The Federal Watchdog evaluated during the 2012-2014 funding and use of resources of the federal agencies that have responsibility for investigating regenerative medicine.
One of the reasons for which it is researching on this type of medicine is because many people die waiting for an organ transplant. In fact, the Argentine audit also assessed our country long ago, the drawbacks of the transplant system in Argentina. Therefore scientists are looking for ways to help restore organs "by using therapies to regenerate cells."
It notes that this medicine also called "tissue engineering" - serves in turn to try to "persons with limb loss and severe burns." It is working to "improve the restoration of bones and reduce the pain, bleeding and scars" and to "reduce the amount of skin that would have to be harvested for the treatment of a burn patient."
The US control body found that there are seven federal agencies investing 2.89 billion dollars in research in this treatment "to improve scientific knowledge" and to "move discoveries into practical applications."

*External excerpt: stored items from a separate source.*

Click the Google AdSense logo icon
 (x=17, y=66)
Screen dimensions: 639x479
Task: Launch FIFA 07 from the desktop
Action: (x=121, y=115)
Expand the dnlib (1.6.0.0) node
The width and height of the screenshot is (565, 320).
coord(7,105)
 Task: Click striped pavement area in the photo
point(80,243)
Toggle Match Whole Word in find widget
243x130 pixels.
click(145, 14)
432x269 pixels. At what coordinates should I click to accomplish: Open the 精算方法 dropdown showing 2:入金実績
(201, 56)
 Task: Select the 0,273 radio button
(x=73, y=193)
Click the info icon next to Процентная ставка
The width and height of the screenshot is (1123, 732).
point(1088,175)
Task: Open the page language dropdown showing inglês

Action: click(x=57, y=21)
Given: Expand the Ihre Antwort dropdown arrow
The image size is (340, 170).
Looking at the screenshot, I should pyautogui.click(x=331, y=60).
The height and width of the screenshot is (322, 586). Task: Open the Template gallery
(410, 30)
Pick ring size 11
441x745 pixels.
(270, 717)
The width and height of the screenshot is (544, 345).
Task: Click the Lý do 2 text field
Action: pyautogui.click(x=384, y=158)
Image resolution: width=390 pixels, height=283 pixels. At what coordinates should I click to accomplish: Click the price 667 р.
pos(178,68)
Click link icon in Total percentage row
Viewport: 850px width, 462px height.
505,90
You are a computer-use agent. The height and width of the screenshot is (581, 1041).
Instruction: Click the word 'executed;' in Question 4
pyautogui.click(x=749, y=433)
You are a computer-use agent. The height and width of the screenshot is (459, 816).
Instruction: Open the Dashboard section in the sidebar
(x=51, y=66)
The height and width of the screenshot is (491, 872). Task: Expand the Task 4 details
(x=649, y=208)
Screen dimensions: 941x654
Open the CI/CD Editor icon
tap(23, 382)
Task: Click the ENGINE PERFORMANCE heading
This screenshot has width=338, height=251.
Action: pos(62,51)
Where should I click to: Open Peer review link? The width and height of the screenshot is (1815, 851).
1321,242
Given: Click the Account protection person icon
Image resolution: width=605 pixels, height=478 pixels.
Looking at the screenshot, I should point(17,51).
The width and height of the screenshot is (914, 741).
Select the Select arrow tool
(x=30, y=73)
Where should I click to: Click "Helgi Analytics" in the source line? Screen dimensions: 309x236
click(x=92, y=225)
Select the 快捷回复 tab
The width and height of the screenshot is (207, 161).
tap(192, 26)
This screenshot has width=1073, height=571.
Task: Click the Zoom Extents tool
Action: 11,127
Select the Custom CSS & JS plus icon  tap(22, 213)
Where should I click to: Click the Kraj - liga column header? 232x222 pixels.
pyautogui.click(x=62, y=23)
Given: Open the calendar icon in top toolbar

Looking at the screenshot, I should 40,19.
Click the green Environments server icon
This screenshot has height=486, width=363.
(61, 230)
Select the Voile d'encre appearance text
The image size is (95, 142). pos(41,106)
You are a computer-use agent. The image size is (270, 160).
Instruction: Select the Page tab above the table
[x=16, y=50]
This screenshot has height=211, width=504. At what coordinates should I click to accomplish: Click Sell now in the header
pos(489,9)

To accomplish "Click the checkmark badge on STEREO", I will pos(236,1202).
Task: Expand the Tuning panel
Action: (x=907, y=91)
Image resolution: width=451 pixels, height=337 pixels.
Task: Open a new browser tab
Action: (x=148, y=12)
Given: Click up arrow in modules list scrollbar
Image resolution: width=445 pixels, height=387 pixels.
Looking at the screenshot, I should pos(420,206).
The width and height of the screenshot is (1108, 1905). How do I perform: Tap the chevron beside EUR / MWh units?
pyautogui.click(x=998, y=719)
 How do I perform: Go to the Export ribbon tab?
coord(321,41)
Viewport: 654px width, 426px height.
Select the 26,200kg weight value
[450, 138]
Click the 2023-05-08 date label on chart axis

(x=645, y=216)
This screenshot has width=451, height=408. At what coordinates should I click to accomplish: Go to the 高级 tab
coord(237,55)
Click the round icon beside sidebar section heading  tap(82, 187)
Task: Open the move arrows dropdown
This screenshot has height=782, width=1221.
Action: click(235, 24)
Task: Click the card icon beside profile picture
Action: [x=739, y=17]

Given the amount of public money spent in this area of health, it is necessary that these bodies make an exchange of information on the subject.
According to the audit, the agencies established mechanisms such as the "participation of regular meetings of an interagency working group", the "co-financing of research" and "Co-sponsored workshops."
However, some officials and agencies interested in the subject say that there is still a "variety of challenges in the progress of regenerative medicine" that the agencies themselves should face: "effective partnerships between federal and nonfederal stakeholders," "the hiring of specialized scientists to become civil servants" and "review and regulatory approval of the products."
Given this situation, the agencies claim they hired "postdoctoral fellows" and trained to "build the necessary mix of interdisciplinary skills for research in regenerative medicine."